Unfortunately, Fractal has suffered over the years with out-of-date dependencies and is now officially unmaintained. We have used Fractal successfully in customer projects and therefore have the desire to maintain a version of Fractal with up-to-date dependencies. Since we do not use all of the features of the official branch, we are am providing this fork instead.

The goal of this fork is to maximize maintainability for customer projects and not to provide complete feature parity with the official branch. The project is therefore developed with the following concrete goals:

  1. Maximize maintainability by reducing size of source code
  2. Minimize number of dependencies

We use real Fractal projects to test any changes that we make to the source code. However, this also means that any feature that we do not personally use for any Fractal projects is at risk of being removed in the future (especially if it uses dependencies which are poorly maintained).

Migration Guide from @frctl/fractal to @innoq/fractal-fork

The changes to offical Fractal branch are listed here as follows:

  • @innoq/fractal-fork uses a single repository for ease of deployment. To migrate from @frctl/fractal to @innoq/fractal-fork do the following:
    • Replace require('@frctl/core') with require('@innoq/fractal-fork').core
    • Replace require('@frctl/fractal') with require('@innoq/fractal-fork').fractal
    • Replace require('@frctl/handlebars') with require('@innoq/fractal-fork').handlebars
    • Replace require('@frctl/mandelbrot') with require('@innoq/fractal-fork').mandelbrot
    • Replace require('@frctl/web') with require('@innoq/fractal-fork').web
  • Replace the fractal command in your package.json scripts with fractal-fork
  • Automatic port discovery is not supported for @innoq/fractal-fork. If a port is blocked, @innoq/fractal-fork will quit with an error and it is the developer's responsibility to set a different port via --port.
  • @innoq/fractal-fork does not support the --sync option for the start command. This simplifies the implementation and avoids security vulnerabilities introduces by the browser-sync dependency
  • @innoq/fractal-fork does not support the twig, nunjucts, or react adapters (if you still need them, it should be possible for you to maintain a separate fork for those adapters)
  • @innoq/fractal-fork does not support the new CLI command (it's a command that is rarely used because it is only necessary to create the repository once. The alternative is to create the repository structure and fractal.config.js by hand. The CLI command was one area which had horrible dependencies which needed to be removed)
  • The CLI output for @innoq/fractal-fork is much less pretty -- there are no colors and the console never overwrites previous log output. This means particularly for the build command that the console output is much longer

Read the full Fractal documentation

Introduction to Fractal

Component (or pattern) libraries are a way of designing and building websites in a modular fashion, breaking up the UI into small, reusable chunks that can then later be assembled in a variety of ways to build anything from larger components right up to whole pages.

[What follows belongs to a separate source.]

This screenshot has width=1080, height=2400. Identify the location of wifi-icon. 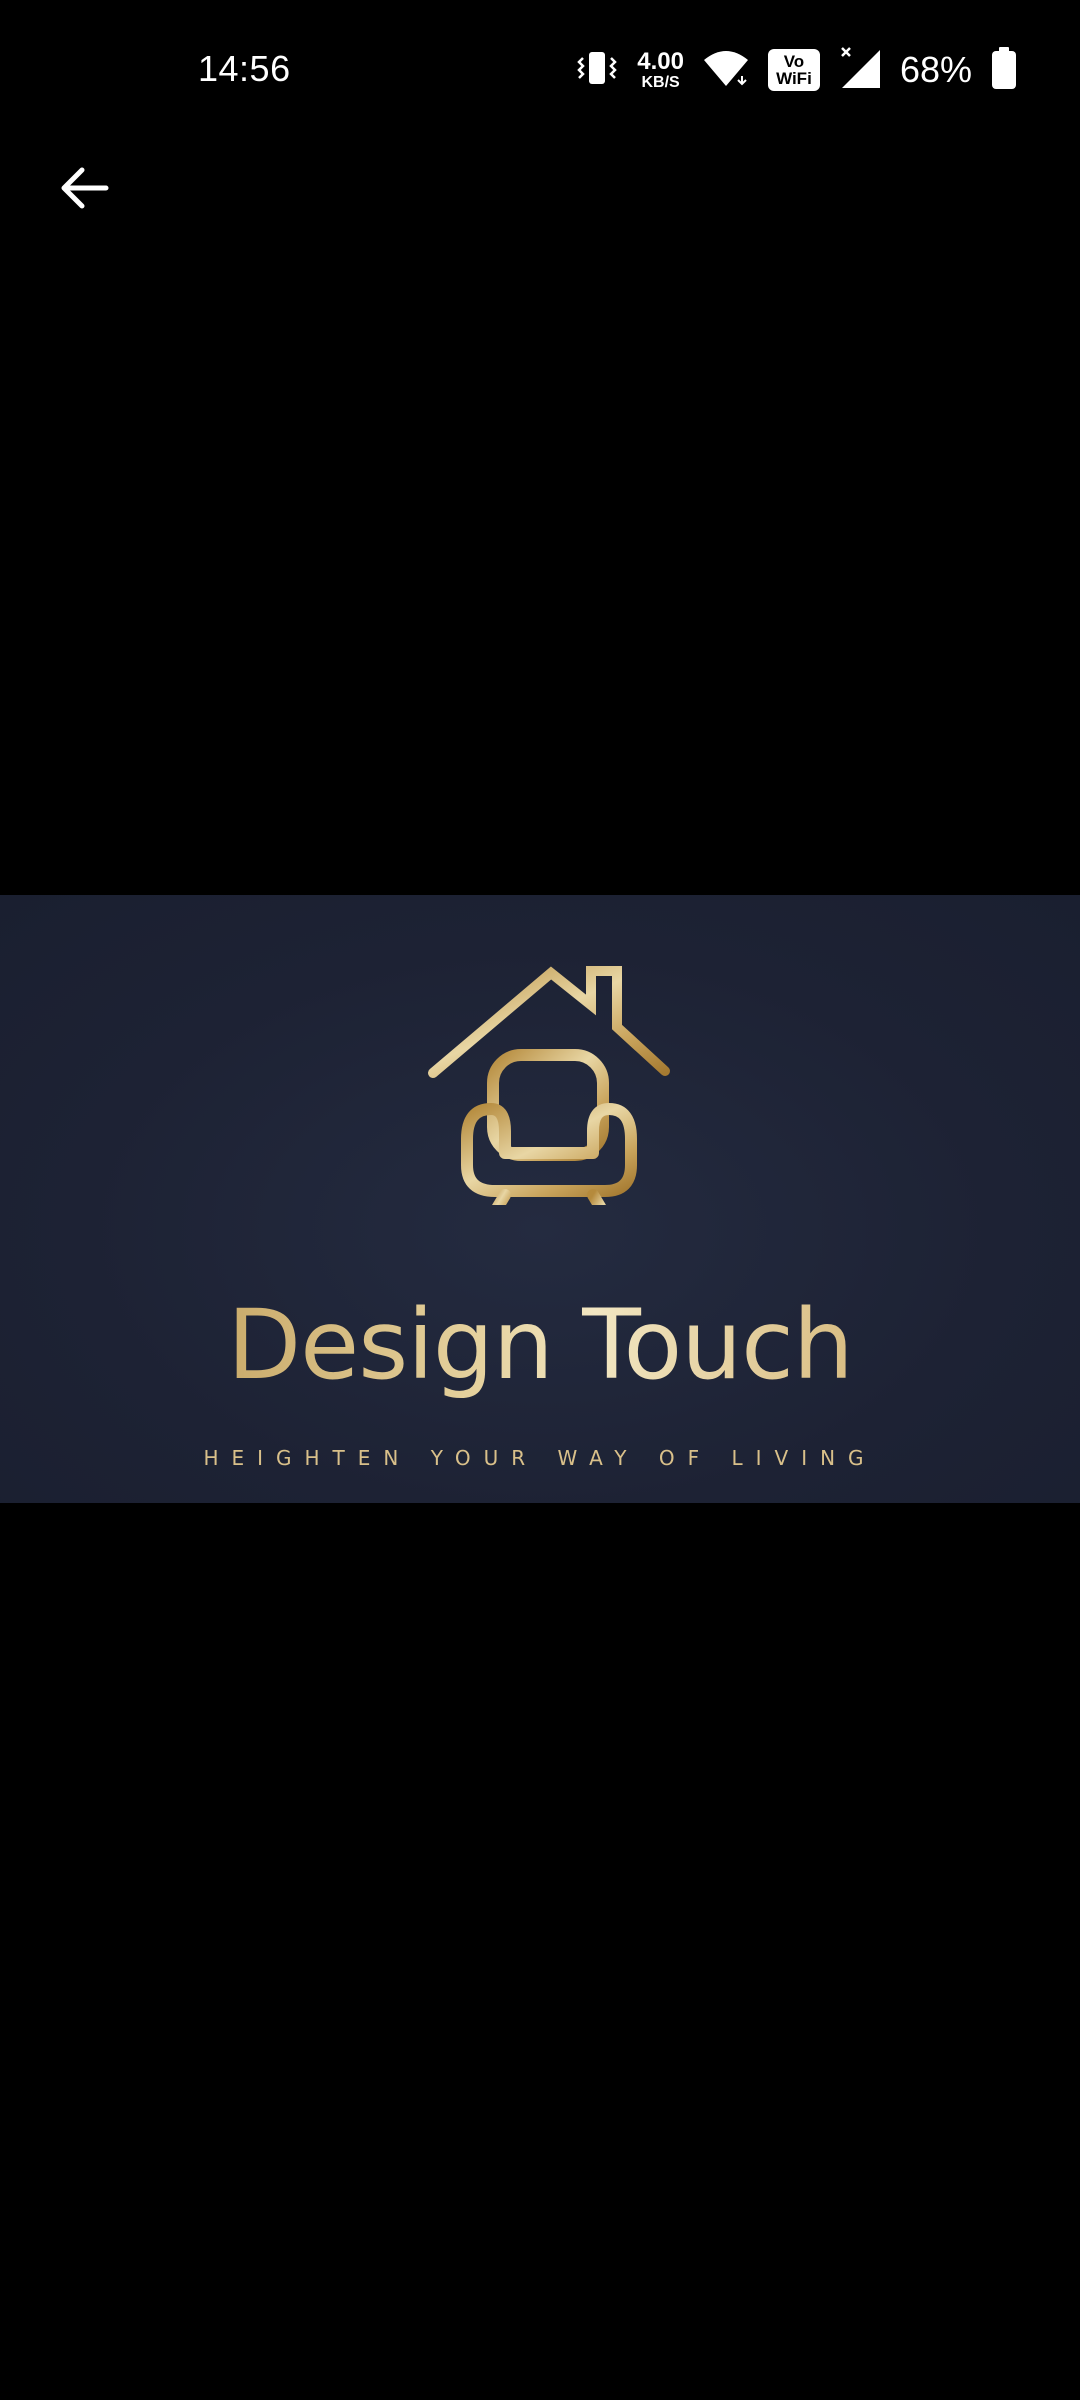
(726, 70).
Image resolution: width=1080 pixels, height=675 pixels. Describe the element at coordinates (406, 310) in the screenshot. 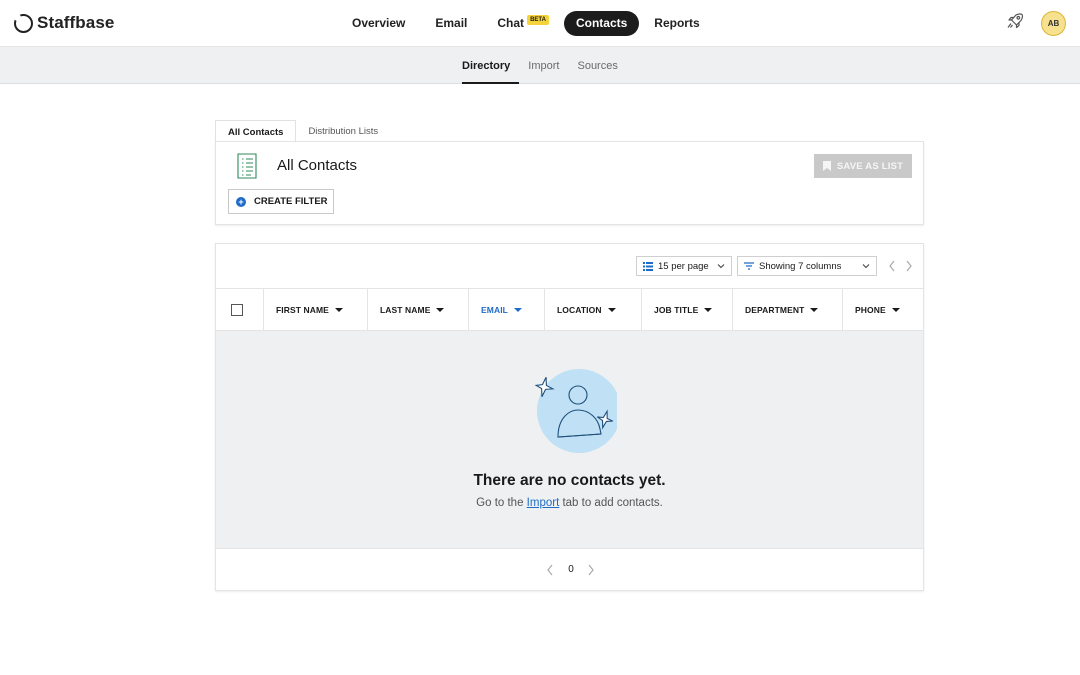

Fractal helps you assemble, preview and document website component libraries, or even scale up to document entire design systems for your organisation.

Check out the documentation for more information.

Getting started

Install into your project (recommended)

npm install @innoq/fractal-fork --save-dev

Then create your fractal.config.js file in the project root, and configure using the official documentation but keeping in mind the changes to imports listed out in the migration guide.

An example pattern library using the @innoq/fractal-fork library can be found in the example folder.

Then you can either run npx fractal-fork start to start up the project, or create an alias under the scripts section in your package.json as a shortcut.

e.g.

"scripts": {
    "fractal:start": "fractal-fork start",
    "fractal:build": "fractal-fork build"
}

then

npm run fractal:start

Submitting pull requests

We welcome pull requests, but cannot guarantee that they will be reviewed in a timely way. Please submit PRs against main branch with an explanation of your intention.

Development

Testing

Existing tests can be run using the npm test command.